Many people over the years have complained about Pets at Home, its pretty hard to defend a bad corner.


----------



## PendleHog (Dec 21, 2005)

saxon said:


> They still house rabbits with guinea pigs, in large enclosures, I don't agree with this.


My local [email protected] have now seperated all their guineas and rabbits, hopefully others will follow suit.

The fish have always been notoriously sh*t in [email protected], but then their supplier is awful its not all the staff/stores fault.
The small furries are generally of a decent quality and well housed however.


----------



## SilverSteno (Feb 12, 2006)

Snakes r grreat said:


> Many people over the years have complained about Pets at Home, its pretty hard to defend a bad corner.


 
I don't believe I said whether I liked or disliked their store nor did I defend them, I thought the watchdog investigation was refering to the petsmart one. Someone stated that Pets at Home and Petsmart were the same company, which they are not. 

Yeah, many people have complained but many people have also had good expriences with them. I don't think there is any company with a customer satisfaction of 100% because someone will always find a fault. Perhaps after the WD investigation they made attempts to rectify the mistakes - afterall that is part of what WD is about getting the companies to change their ways.

Personally I like their range of dog food, treats and toys but I don't buy anything else from there.


----------



## jamie_coxon (Jul 18, 2007)

the one in hull started stocking rep equipment bout 3month ago but real expensive they had the smal 30x30x30cm exo terra going for £50. apart from that they were light bulbs and substrates. everything else was crabs, fish cats and dogs


----------



## Mr.Bob (Aug 4, 2006)

the one near me only sells the furries really...but has just got in some hermit crabs and stick insects of some sort...
i did ask if they were getting any other reptile stuff in and they said they were going to see how it went with what they had in...lol
not sure if they would be any good as they sell very poorly rats...lol
and they are also going to be more interested in having more of thier stock thats on the 'adopt a pet' scheme so the manager said to me last time i was in there. which i think at the monet is quite a good thing they are doing if ur looking for furries but dont want to pay their somewhat silly prices.....lol
small essay......lol


----------



## Tomcat (Jul 29, 2007)

I have had good, and bad expiriences with them. 

I really dont want them to get reptiles thoguh, as i dont think they will provide good advise to people who but them. Whenever i buy an animal from them, they tick on the reciept 'over 16' 'Animal health check' CAre sheet' and i never have a care sheet and never get a health check for them. They cant give good advise about anything. Generally they sell healthy animals.

The adoption bit is aload of rubbish. Its not animals taken in by the public. Its animals that they cant sell and have had in for a long time. I was told that by my friend who works there.


----------



## Catherine896 (Jul 27, 2007)

Ive bought loads of fish from PAH, 4 survived.
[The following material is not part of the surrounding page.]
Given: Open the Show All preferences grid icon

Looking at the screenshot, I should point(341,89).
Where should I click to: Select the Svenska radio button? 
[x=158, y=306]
Out of about 10 neons, 3 lived and 1 guppy lived. I expect all in all atleast 10 fish from there died. Every time I go there there are dead fish being eaten or sucked into the filters. Fish that cant be kept together are housed in the same tank etc. Fish wise, they are terrible. Small furries are good but the rabbits and guinea pigs are still housed together at my local ones.
I dont buy fish from there anymore, dont really go there atall to be honest.


----------



## wozza_t (Jan 4, 2007)

they are not the best pet shop around, they dont even sell mice anymore, i was told it was because they were being brought as live snake food.
As for the fish, they are not the best, everysingle one i have had from them died within a week. but you cannot expect someone to be stood guard over the fish all day long scooping out the fish that die, but they should do hourly checks or something


----------



## kolo (Aug 20, 2007)

I sometimes go to the one in Doncaster, they didn't have any reptiles though and hardly any reptile equipment except your basic stuff like hides and thermometers


----------



## klair328 (Nov 15, 2006)

up here they get called pet cemetry...everything u get dies


----------



## kerrypudge (Mar 17, 2006)

At one point when they were getting rid of the birds they were considering stocking tortoises but after quite a lot of protests they decided against it-thank god!


----------



## Pincers n Paws (Aug 22, 2007)

Pets at home did sell reptiles once upon a time. Im sure you can guess the reason they stopped. Only good thing was they had a big 75% off sale about 5 years ago on all reptile equipment. I was like a kid in a sweety shop :smile:


----------



## linklee (Aug 18, 2007)

yeah,pets at home bought out petsmart cos apartently they used to kill there sick rabbits and livestock in freezer and were going to get shut down becuase of the watchdog program....i remeber one day going into pets at home on a day i was working,going into the quarentine bit,seeing a sick rabbit and got told by the manager to put it in the freezer..not much has changed since the petsmart days..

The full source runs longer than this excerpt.